The dialogue is funny, fast-paced and oh-so familiar to any member of the female sex who has sat around a bottle of rosé getting steadily more inebriated in at times hilarious, at times awkward company. There were moments when the play was a bit repetitive, but the subtlety with which the point clé of the slightly alternate universe in which the play is set emerges – that the characters are living in a society where all women are forced to have a contraceptive implant and must work their way up a scoring system to ‘deserve’ the right to a child – is truly commendable. It doesn’t feel forced, it doesn’t feel clichéd, and the revelation is refreshingly unexpected. Mary Galloway steals the show with her representation of a neurotic, stereotypically empty-headed posh totty with a Daddy who ‘bought half of England’ and a penchant for salsa dancing and tequila.

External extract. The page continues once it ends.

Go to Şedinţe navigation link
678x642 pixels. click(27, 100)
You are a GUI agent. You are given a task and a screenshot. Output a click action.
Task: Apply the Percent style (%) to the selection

However, this, for me, was where the weakness of the plot lay – the stereotype. For all the pages of angry feminist statistic-flaunting and the ‘we’re sick of being typecast’ actors’ speech at the beginning of the reading, it is surprising just how many stereotypes are present in the play: the rich, posh, vacuous Daddy’s girl; the highly opinionated, at times ‘vulgar’ lesbian; even the very premise of the play is of a group of girls bitching about each other and other girls, drinking rosé and dancing to crappy music. The auditorium rang with laughter, but does this play really achieve what it boldly claims to – challenging the stereotyped roles handed out to female actors? Perhaps the full version of the play, due out “hopefully next term”, will prove me wrong. I know I’ll be there to find out.